2005-04-05 12:32:41.045921+00 by ebradway 16 comments

Since I managed to get the weight of my aerial photography rig down so low, I'm now looking to add a second "sensor" to the gondola. It would be great to get simultaneous infrared photos with my digital true-color imagery. Does anyone have any experience with infrared film? I want to use it with a fairly inexpensive point-and-shoot with IR remote control like the Olympus Stylus 400.

[ related topics: Photography ]

comments in ascending chronological order (reverse):

#Comment Re: made: 2005-04-05 12:52:51.730046+00 by: meuon

Why not do digital infrared?

#Comment Re: made: 2005-04-05 13:39:33.036043+00 by: Dan Lyke

The reason I can think of to stay with film for that is lower capital costs. I don't know about point-n-shoots with remotes though.

For digital: It might take mechanical modification of a camera, but I think some of the Sony[Wiki] digital cameras have IR modes. The problem as I've heard it is that they only let you use the IR mode in low light (because of the whole "sees through clothes" scare), so to take daylight IR shots you have to open up the camera and modify it so the IR filter gets locked out of the way.

#Comment Re: made: 2005-04-05 13:46:54.832921+00 by: Dan Lyke

Oh yeah: One of the things I remember from reading the Photo.net archives was that some modern cameras use an IR based system to count sprocket holes for frame advance, so you should do a search on your camera model and "IR" to see if someone else has used it for the same.

#Comment Re: made: 2005-04-05 14:16:59.444713+00 by: ebradway

Calibrated digital IR is very expensive. The cameras are very heavy and the CCDs are low-resolution. I get this question alot along with "why not use some kind of military surplus night vision goggle". Most IR systems like that are designed to help you detect motion at night. All they really show is differences in IR emmisions. What they don't show with any real accuracy is the wavelength of the emissions. I need to be able to develop IR signatures for what I am photographing.

#Comment Re: made: 2005-04-05 14:17:49.835998+00 by: ebradway

I saw some of the mention of IR blurring of some cameras. Generally it's not as bad as it seems. The center of the image should be fine.

#Comment Re: made: 2005-04-05 17:14:54.509147+00 by: jeff [edit history]

If cost/weight weren't such important factors, I'd recommend these folks for digital IR imaging:



#Comment Re: made: 2005-04-05 17:59:32.013571+00 by: ebradway

I did some more research. Evidently the older Sony 2.11mpix CCD used in some of the older Sony's have very good near-IR sensitivity. Newer CCDs have sacrificed IR sensitivity for visible resolution and all of the Sony's block IR capture during the day. You can buy a Sony camera already prepped for IR use.

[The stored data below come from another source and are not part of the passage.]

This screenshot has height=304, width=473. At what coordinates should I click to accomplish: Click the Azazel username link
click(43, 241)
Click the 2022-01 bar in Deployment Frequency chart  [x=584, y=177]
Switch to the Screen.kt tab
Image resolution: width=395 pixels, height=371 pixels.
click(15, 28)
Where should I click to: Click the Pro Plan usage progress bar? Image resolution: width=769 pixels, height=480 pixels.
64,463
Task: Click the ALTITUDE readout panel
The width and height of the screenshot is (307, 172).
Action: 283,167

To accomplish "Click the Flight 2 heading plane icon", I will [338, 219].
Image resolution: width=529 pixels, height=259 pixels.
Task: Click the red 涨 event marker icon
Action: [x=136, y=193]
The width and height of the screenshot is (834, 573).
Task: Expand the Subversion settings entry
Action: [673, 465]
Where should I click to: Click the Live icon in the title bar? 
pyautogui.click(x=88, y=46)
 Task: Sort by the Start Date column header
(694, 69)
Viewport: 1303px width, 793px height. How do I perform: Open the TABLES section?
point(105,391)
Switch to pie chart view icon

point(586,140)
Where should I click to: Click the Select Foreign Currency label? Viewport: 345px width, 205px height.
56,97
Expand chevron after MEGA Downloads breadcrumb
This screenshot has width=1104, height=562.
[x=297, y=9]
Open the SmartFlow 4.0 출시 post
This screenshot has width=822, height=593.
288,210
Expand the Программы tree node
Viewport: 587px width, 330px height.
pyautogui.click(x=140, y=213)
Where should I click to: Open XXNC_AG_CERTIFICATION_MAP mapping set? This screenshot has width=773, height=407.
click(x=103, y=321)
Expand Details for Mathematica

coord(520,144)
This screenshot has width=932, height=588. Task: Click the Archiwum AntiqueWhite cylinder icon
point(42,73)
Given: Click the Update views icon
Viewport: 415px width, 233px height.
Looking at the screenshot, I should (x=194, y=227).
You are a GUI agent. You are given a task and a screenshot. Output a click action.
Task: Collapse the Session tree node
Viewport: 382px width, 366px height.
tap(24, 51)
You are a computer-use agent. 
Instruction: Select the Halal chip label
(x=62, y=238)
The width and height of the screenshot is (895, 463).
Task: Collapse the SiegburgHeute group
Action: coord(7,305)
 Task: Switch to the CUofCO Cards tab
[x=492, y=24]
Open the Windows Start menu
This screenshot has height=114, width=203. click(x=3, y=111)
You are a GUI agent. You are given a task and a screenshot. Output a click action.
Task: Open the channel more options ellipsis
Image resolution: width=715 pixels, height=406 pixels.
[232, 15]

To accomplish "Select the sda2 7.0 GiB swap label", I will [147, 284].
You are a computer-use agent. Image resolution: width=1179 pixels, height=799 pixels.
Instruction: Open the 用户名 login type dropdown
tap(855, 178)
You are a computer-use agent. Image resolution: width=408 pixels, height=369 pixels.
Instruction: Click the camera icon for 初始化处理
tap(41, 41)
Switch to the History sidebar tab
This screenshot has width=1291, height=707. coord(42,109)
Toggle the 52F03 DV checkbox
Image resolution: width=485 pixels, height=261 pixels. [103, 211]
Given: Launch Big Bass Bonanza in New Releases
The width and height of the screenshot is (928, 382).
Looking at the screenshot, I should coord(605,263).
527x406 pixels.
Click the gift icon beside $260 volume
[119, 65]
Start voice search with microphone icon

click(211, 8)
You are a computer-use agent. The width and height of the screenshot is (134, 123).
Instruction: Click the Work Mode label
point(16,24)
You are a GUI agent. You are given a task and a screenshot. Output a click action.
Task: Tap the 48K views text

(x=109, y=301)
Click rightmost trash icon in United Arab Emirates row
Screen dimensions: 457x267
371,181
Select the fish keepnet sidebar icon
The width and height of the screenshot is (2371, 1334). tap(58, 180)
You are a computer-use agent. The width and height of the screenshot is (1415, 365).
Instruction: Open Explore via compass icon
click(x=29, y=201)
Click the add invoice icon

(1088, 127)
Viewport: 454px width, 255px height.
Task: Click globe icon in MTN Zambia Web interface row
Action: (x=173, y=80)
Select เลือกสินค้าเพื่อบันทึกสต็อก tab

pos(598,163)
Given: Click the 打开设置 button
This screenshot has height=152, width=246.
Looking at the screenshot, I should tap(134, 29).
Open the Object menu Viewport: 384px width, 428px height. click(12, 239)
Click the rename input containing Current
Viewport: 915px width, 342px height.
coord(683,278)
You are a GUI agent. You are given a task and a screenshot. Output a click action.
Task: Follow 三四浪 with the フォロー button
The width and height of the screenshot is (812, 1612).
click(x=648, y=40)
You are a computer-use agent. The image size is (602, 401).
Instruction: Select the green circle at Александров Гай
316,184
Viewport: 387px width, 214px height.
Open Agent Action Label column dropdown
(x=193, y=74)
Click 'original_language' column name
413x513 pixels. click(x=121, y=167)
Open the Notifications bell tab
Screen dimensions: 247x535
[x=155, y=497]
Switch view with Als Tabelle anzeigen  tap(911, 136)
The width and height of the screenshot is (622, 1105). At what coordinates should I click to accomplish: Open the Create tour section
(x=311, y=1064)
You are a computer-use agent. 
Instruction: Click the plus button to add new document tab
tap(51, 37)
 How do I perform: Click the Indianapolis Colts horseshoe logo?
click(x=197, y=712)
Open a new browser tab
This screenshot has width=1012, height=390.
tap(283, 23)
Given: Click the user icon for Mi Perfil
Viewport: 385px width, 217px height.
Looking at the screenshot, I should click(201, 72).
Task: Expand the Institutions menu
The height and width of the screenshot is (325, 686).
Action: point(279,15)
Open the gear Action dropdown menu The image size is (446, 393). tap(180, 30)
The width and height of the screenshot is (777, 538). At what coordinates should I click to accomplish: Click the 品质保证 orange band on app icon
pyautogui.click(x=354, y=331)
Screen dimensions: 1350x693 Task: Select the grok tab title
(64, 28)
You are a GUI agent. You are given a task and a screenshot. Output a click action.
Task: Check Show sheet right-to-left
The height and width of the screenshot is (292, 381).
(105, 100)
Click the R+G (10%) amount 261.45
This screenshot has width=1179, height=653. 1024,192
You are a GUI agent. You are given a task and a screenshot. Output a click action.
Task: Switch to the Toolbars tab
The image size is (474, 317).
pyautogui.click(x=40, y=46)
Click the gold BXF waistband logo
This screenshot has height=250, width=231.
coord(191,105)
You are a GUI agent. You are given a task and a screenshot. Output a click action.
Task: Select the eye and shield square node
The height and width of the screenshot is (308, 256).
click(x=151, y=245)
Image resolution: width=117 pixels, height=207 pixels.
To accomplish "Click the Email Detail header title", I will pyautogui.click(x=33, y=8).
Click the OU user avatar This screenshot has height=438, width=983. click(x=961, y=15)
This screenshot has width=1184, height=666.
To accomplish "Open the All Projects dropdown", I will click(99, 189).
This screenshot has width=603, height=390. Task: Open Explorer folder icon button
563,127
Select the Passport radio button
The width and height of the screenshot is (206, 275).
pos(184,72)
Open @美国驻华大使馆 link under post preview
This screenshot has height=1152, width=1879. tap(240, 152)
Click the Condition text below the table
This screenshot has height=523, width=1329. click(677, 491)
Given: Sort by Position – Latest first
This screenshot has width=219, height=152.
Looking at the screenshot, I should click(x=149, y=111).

Other cameras have IR filters in the lenses that have to be removed manually.

The Olympus C-2020Z had the best IR sensitivity. The popularity of this camera for non-standard uses shows in its $288/refurb price. The camera is only 2.11mpix but it features a threaded lens for filters and an IR remote. It's old enough that it only has a serial port for data transfer.

#Comment Re: made: 2005-04-05 18:13:25.609678+00 by: mvandewettering

I've done some infrared photography using my Nikon Coolpix 4500 and a Wratten 89b filter, unmodified. The exposures are rather lengthy, but it does work. Check out http://brainwagon.org/gallery/misc?page=1 for some bad examples, and http://brainwagon.org/images/nicetree.jpg and http://brainwagon.org/images/dramatic-palm.jpg for more artsy, re-gimped examples.

Without hardware modifications, the exposure times are quite lengthy and the autofocus basically doesn't work at all, so I'm not sure how successful this would be with this camera on a moving platform.

#Comment Re: made: 2005-04-05 18:29:27.265378+00 by: Dan Lyke

Looks like the Minolta Freedom is a 35mm point-n-shoot with an IR remote, the remote looks to be $20, looks like you can get a refurb for $120 + shipping. Unfortunately it's a cheap point-n-shoot with a lens to match, lots of vignetting on the short end. Is there an IR module you could scarf to disassemble something like a Yashita T4 to give it a remote?

#Comment Re: made: 2005-04-05 19:59:58.728012+00 by: radix

I've done some investigation into this issue myself. Key points: 1) IR film is very difficult to meter properly for. The film itself is expensive, as is the processing. 2) To do digital IR, you need a camera that accepts a threaded filter. This rules out the cheaper cameras unless you want to go guerrilla, which seems likely in this instance (been reading your blog for while, Dan!). 3) Many digital cameras do include an ir-blocking 'hot mirror' before both the CCD and maybe the exposure sensor. The Sony's you mention (the DSC F505, F707, F717, and F828 family) do have a night mode where it pulls those filters out of the way of both sensor and CCD. It does have a limit on how fast you can shoot in that mode. I've used my Canon digital rebel to shoot some IR. You don't get much signal. Long exposures and then take the image into digital processing and adjust your white,black and grey levels to bring up the image. A cheap way to see if a digital camera blocks IR (and to what degree), just point a TV/VCR/DVD remote at your camera and look at the LCD or shoot a photo while pressing buttons. If you can see a (usually green) light, you're getting IR. Doing Aerial photography will be tough as you need to shoot quick to get an unblurred shot and IR is going to provide many fewer lumens than visible light (not sure lumens is the right unit, but you know what I mean).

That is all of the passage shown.